Start of Material shown

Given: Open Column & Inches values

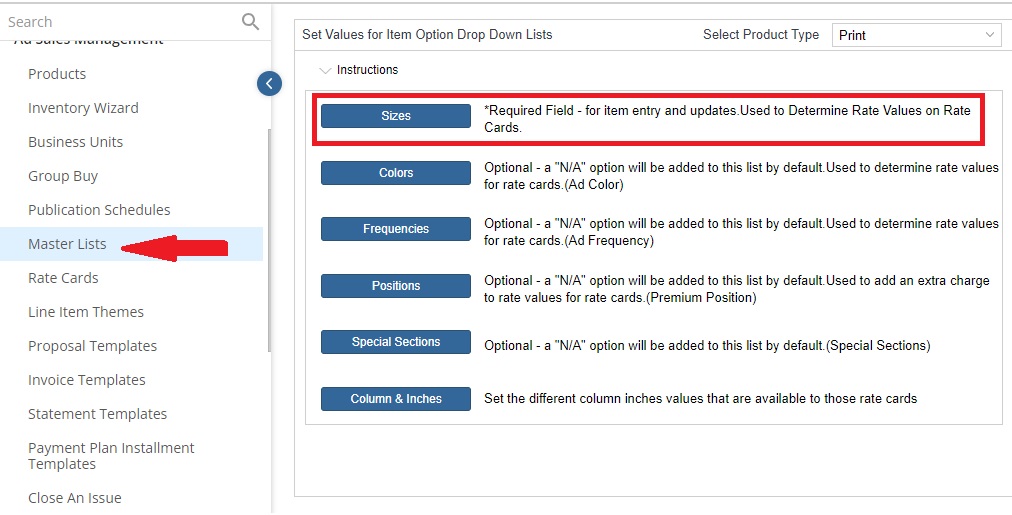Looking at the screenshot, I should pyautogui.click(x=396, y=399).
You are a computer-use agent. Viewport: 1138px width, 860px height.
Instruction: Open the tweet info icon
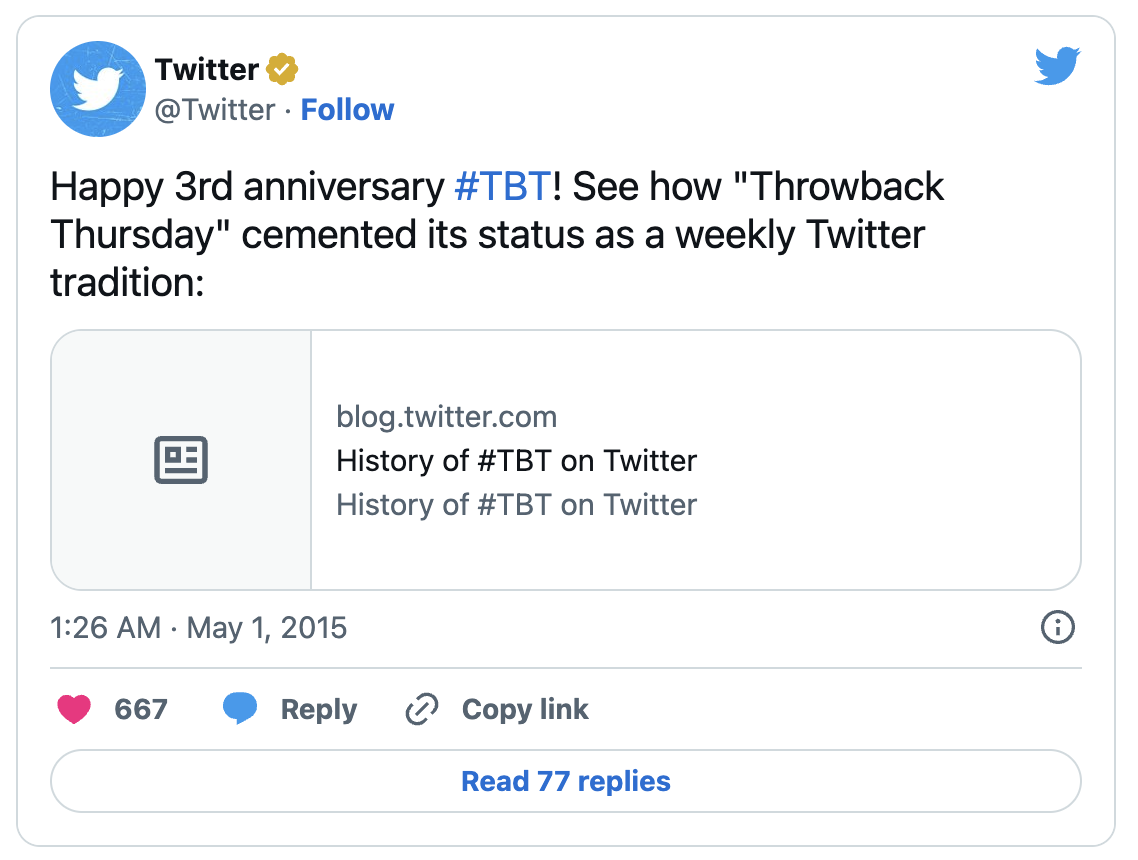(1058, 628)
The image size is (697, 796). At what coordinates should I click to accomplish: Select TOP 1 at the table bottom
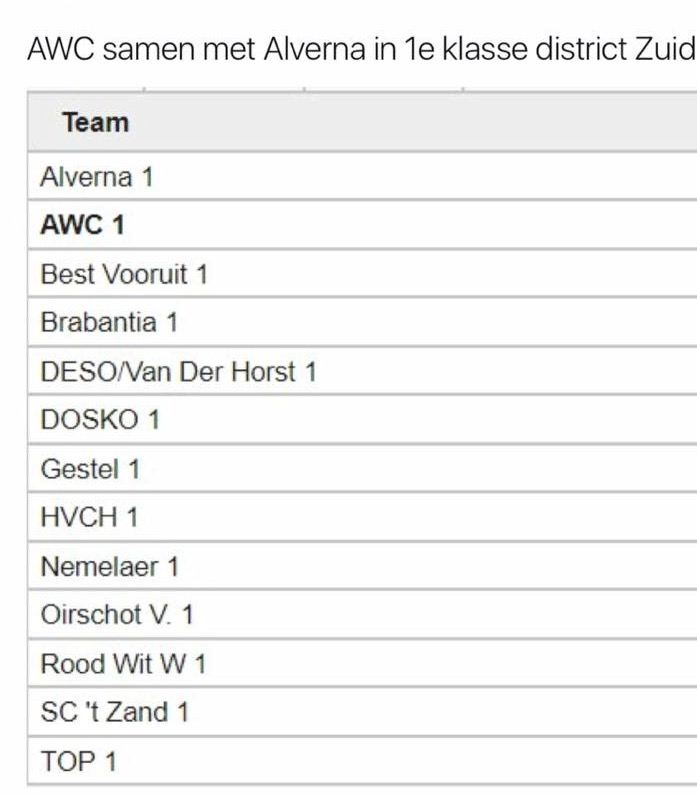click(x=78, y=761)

End of Material shown

# What to produce
Word for word, give back each entry from above, but skip any picture.

# Exercise result
Given: Open Column & Inches values

Looking at the screenshot, I should pyautogui.click(x=396, y=399).
You are a computer-use agent. Viewport: 1138px width, 860px height.
Instruction: Open the tweet info icon
(1058, 628)
The image size is (697, 796). At what coordinates should I click to accomplish: Select TOP 1 at the table bottom
click(x=78, y=761)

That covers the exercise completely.